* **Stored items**
══════════════════════════════

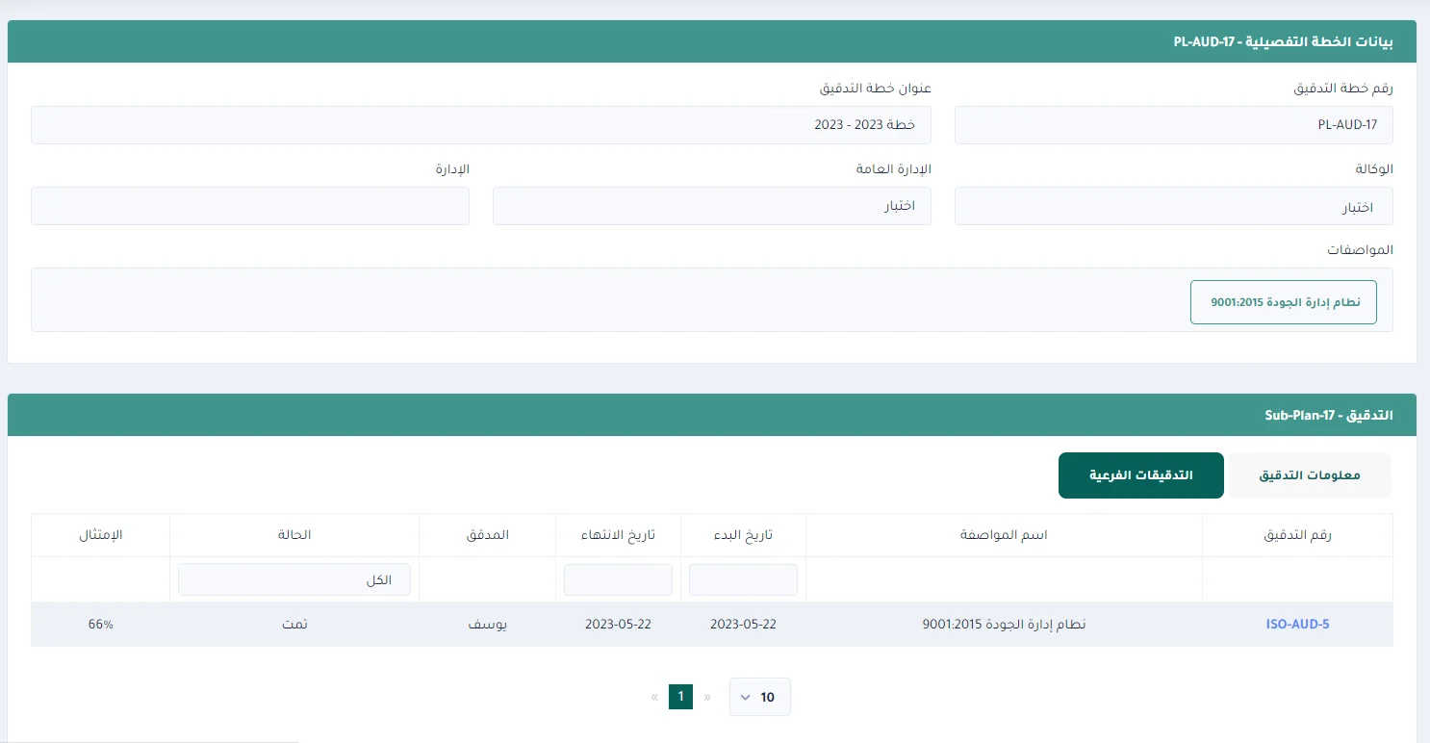Click the تاريخ الانتهاء filter input
The width and height of the screenshot is (1430, 743).
click(618, 579)
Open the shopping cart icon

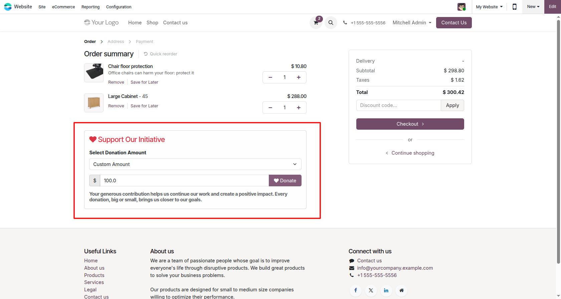click(316, 23)
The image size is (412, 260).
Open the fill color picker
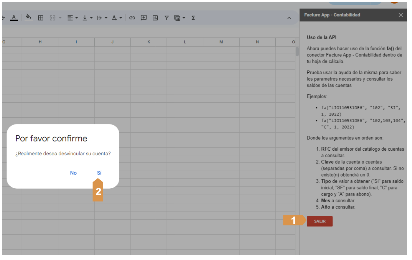(x=29, y=18)
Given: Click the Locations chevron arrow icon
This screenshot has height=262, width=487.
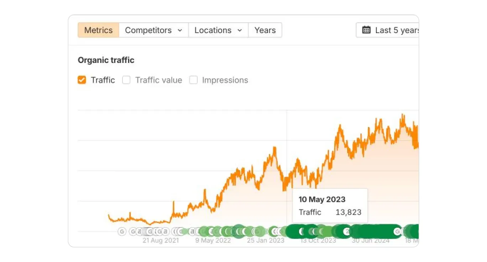Looking at the screenshot, I should coord(240,31).
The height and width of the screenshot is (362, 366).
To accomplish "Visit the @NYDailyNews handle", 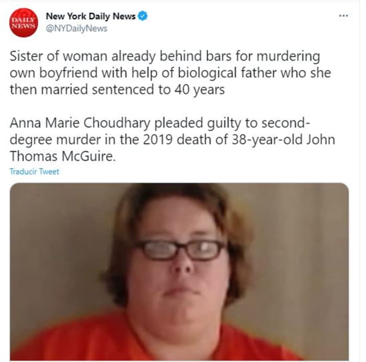I will 76,28.
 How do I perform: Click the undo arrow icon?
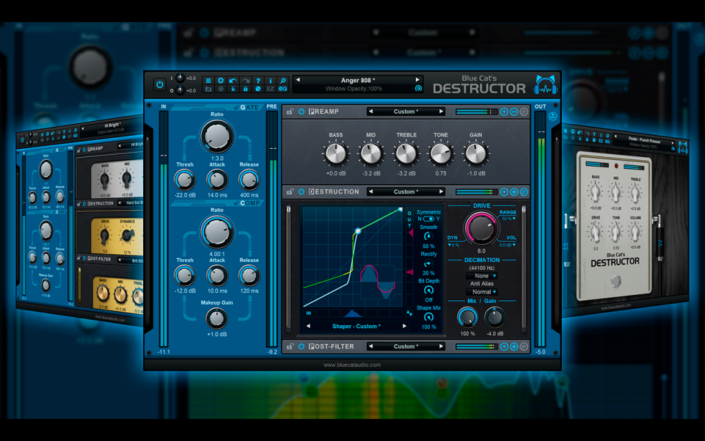233,81
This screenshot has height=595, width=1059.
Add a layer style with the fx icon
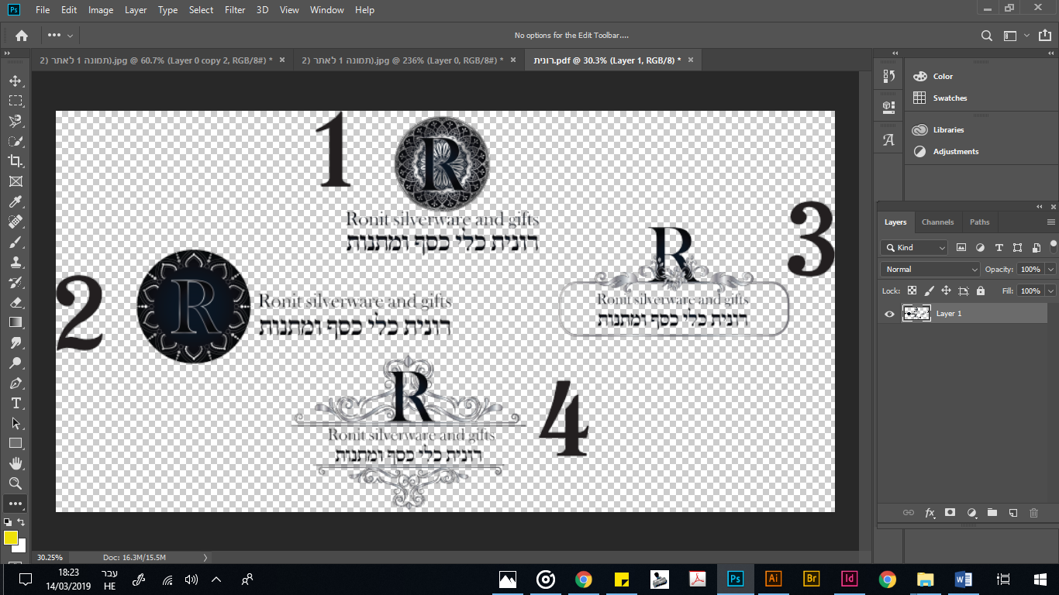[x=930, y=512]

══════════════════════════════

Without any pictures, please write out the lines from the one containing "How do I perform: Click the undo arrow icon?" through the final line of the data, exactly and inclusive of both ends.

* **Output for this exercise**
 How do I perform: Click the undo arrow icon?
233,81
This screenshot has height=595, width=1059.
Add a layer style with the fx icon
[x=930, y=512]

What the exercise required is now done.